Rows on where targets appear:
● ● ●
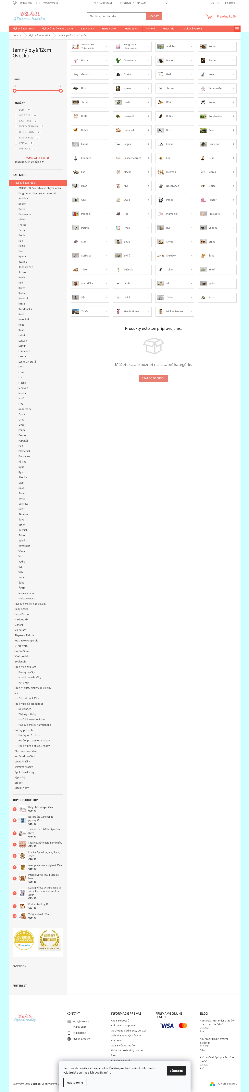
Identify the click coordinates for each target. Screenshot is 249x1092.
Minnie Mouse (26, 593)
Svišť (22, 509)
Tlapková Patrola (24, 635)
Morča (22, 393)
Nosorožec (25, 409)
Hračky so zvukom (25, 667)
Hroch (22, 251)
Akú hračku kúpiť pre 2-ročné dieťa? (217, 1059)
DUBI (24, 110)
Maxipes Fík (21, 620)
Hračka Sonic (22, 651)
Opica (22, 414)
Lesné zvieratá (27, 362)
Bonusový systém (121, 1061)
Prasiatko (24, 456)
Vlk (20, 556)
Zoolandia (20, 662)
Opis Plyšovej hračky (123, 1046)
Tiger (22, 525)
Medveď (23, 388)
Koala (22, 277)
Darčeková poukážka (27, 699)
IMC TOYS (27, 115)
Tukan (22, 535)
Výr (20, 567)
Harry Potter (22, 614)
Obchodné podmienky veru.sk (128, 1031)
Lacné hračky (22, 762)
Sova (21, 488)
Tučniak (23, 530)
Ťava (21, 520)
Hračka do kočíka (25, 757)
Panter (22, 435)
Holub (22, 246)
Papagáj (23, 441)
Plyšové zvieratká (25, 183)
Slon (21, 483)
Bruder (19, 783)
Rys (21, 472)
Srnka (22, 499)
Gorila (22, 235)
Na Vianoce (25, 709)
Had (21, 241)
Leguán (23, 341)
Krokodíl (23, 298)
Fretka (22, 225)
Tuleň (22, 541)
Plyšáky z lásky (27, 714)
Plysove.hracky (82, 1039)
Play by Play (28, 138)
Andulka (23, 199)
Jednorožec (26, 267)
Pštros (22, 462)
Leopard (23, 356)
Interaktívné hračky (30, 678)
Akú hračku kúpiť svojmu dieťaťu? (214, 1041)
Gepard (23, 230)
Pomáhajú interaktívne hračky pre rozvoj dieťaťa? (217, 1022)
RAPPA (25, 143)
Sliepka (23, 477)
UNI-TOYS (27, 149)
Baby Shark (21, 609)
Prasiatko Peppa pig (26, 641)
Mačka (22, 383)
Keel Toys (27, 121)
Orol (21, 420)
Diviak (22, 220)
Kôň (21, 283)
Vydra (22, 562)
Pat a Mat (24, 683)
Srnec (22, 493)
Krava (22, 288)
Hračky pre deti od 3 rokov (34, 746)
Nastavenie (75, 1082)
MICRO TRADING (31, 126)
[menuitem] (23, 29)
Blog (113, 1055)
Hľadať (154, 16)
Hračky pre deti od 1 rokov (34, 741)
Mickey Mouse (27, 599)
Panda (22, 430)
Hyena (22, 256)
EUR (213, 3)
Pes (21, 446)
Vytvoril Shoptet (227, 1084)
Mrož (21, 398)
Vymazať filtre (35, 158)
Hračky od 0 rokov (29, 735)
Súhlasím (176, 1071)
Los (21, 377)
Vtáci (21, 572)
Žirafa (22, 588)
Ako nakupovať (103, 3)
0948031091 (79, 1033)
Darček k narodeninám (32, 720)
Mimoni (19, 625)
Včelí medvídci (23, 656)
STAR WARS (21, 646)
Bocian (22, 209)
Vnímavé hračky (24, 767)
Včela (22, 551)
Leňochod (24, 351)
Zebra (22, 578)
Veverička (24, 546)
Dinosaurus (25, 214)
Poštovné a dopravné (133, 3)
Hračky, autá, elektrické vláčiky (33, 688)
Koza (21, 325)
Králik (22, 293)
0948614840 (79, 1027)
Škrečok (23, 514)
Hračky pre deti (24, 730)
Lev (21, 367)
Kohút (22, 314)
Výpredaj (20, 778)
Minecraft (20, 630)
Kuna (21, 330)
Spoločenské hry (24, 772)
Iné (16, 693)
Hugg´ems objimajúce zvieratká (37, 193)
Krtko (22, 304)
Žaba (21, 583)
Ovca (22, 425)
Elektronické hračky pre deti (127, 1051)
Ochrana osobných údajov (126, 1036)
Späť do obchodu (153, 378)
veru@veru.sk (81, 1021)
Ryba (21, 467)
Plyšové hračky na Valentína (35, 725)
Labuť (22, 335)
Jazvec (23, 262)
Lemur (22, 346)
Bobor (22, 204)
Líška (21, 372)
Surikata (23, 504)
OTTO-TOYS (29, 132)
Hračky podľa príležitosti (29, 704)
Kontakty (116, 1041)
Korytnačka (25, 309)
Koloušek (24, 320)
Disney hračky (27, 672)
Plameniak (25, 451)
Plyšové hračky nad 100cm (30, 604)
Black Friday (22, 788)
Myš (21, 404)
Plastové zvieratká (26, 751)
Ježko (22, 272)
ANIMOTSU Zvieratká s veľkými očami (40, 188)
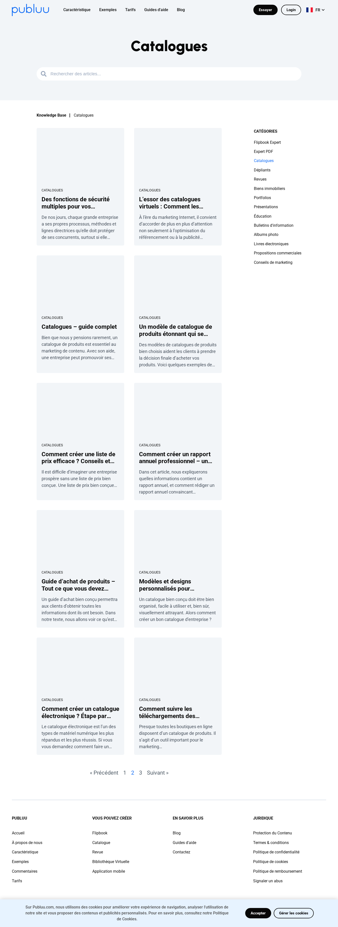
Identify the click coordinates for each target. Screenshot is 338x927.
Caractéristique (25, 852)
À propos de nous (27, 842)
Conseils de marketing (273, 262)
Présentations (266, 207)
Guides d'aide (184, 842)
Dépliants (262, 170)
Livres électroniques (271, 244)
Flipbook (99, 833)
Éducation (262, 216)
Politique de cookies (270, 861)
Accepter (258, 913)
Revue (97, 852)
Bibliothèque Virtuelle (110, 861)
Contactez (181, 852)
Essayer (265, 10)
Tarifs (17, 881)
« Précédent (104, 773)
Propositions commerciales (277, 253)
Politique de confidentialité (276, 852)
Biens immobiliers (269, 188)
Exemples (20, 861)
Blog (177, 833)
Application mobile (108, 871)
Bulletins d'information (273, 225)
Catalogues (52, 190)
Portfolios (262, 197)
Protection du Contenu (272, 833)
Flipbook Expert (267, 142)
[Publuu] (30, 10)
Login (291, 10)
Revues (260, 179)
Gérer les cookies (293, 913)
● ● ●
Return every line of the records above verbatim, leaving out the pictures.

Identify the click coordinates for each target. Screenshot is 249x1092.
Minnie Mouse (26, 593)
Svišť (22, 509)
Tlapková Patrola (24, 635)
Morča (22, 393)
Nosorožec (25, 409)
Hračky so zvukom (25, 667)
Hroch (22, 251)
Akú hračku kúpiť pre 2-ročné dieťa? (217, 1059)
DUBI (24, 110)
Maxipes Fík (21, 620)
Hračka Sonic (22, 651)
Opica (22, 414)
Lesné zvieratá (27, 362)
Bonusový systém (121, 1061)
Prasiatko (24, 456)
Vlk (20, 556)
Zoolandia (20, 662)
Opis Plyšovej hračky (123, 1046)
Tiger (22, 525)
Medveď (23, 388)
Koala (22, 277)
Darčeková poukážka (27, 699)
IMC TOYS (27, 115)
Tukan (22, 535)
Výr (20, 567)
Harry Potter (22, 614)
Obchodné podmienky veru.sk (128, 1031)
Lacné hračky (22, 762)
Sova (21, 488)
Tučniak (23, 530)
Ťava (21, 520)
Hračka do kočíka (25, 757)
Panter (22, 435)
Holub (22, 246)
Papagáj (23, 441)
Plyšové zvieratká (25, 183)
Slon (21, 483)
Bruder (19, 783)
Rys (21, 472)
Srnka (22, 499)
Gorila (22, 235)
Na Vianoce (25, 709)
Had (21, 241)
Leguán (23, 341)
Krokodíl (23, 298)
Fretka (22, 225)
Tuleň (22, 541)
Plyšáky z lásky (27, 714)
Plysove.hracky (82, 1039)
Play by Play (28, 138)
Andulka (23, 199)
Jednorožec (26, 267)
Pštros (22, 462)
Leopard (23, 356)
Interaktívné hračky (30, 678)
Akú hračku kúpiť svojmu dieťaťu? (214, 1041)
Gepard (23, 230)
Pomáhajú interaktívne hračky pre rozvoj dieťaťa? (217, 1022)
RAPPA (25, 143)
Sliepka (23, 477)
UNI-TOYS (27, 149)
Baby Shark (21, 609)
Prasiatko Peppa pig (26, 641)
Mačka (22, 383)
Keel Toys (27, 121)
Orol (21, 420)
Diviak (22, 220)
Kôň (21, 283)
Vydra (22, 562)
Pat a Mat (24, 683)
Srnec (22, 493)
Krava (22, 288)
Hračky pre deti od 3 rokov (34, 746)
Nastavenie (75, 1082)
MICRO TRADING (31, 126)
[menuitem] (23, 29)
Blog (113, 1055)
Hľadať (154, 16)
Hračky pre deti od 1 rokov (34, 741)
Mickey Mouse (27, 599)
Panda (22, 430)
Hyena (22, 256)
EUR (213, 3)
Pes (21, 446)
Vytvoril Shoptet (227, 1084)
Mrož (21, 398)
Vymazať filtre (35, 158)
Hračky od 0 rokov (29, 735)
Súhlasím (176, 1071)
Los (21, 377)
Vtáci (21, 572)
Žirafa (22, 588)
Ako nakupovať (103, 3)
0948031091 (79, 1033)
Darček k narodeninám (32, 720)
Mimoni (19, 625)
Včelí medvídci (23, 656)
STAR WARS (21, 646)
Bocian (22, 209)
Vnímavé hračky (24, 767)
Včela (22, 551)
Leňochod (24, 351)
Zebra (22, 578)
Veverička (24, 546)
Dinosaurus (25, 214)
Poštovné a dopravné (133, 3)
Hračky, autá, elektrické vláčiky (33, 688)
Koza (21, 325)
Králik (22, 293)
0948614840 (79, 1027)
Škrečok (23, 514)
Hračky pre deti (24, 730)
Lev (21, 367)
Kohút (22, 314)
Výpredaj (20, 778)
Minecraft (20, 630)
Kuna (21, 330)
Spoločenské hry (24, 772)
Iné (16, 693)
Hugg´ems objimajúce zvieratká (37, 193)
Krtko (22, 304)
Žaba (21, 583)
Ovca (22, 425)
Elektronické hračky pre deti (127, 1051)
Ochrana osobných údajov (126, 1036)
Späť do obchodu (153, 378)
veru@veru.sk (81, 1021)
Ryba (21, 467)
Plyšové hračky na Valentína (35, 725)
Labuť (22, 335)
Jazvec (23, 262)
Lemur (22, 346)
Bobor (22, 204)
Líška (21, 372)
Surikata (23, 504)
OTTO-TOYS (29, 132)
Hračky podľa príležitosti (29, 704)
Kontakty (116, 1041)
Korytnačka (25, 309)
Koloušek (24, 320)
Disney hračky (27, 672)
Plameniak (25, 451)
Plyšové hračky nad 100cm (30, 604)
Black Friday (22, 788)
Myš (21, 404)
Plastové zvieratká (26, 751)
Ježko (22, 272)
ANIMOTSU Zvieratká s veľkými očami (40, 188)
Identify the click coordinates for each target. Screenshot is 338x927.
Caractéristique (25, 852)
À propos de nous (27, 842)
Conseils de marketing (273, 262)
Présentations (266, 207)
Guides d'aide (184, 842)
Dépliants (262, 170)
Livres électroniques (271, 244)
Flipbook (99, 833)
Éducation (262, 216)
Politique de cookies (270, 861)
Accepter (258, 913)
Revue (97, 852)
Bibliothèque Virtuelle (110, 861)
Contactez (181, 852)
Essayer (265, 10)
Tarifs (17, 881)
« Précédent (104, 773)
Propositions commerciales (277, 253)
Politique de confidentialité (276, 852)
Biens immobiliers (269, 188)
Exemples (20, 861)
Blog (177, 833)
Application mobile (108, 871)
Bulletins d'information (273, 225)
Catalogues (52, 190)
Portfolios (262, 197)
Protection du Contenu (272, 833)
Flipbook Expert (267, 142)
[Publuu] (30, 10)
Login (291, 10)
Revues (260, 179)
Gérer les cookies (293, 913)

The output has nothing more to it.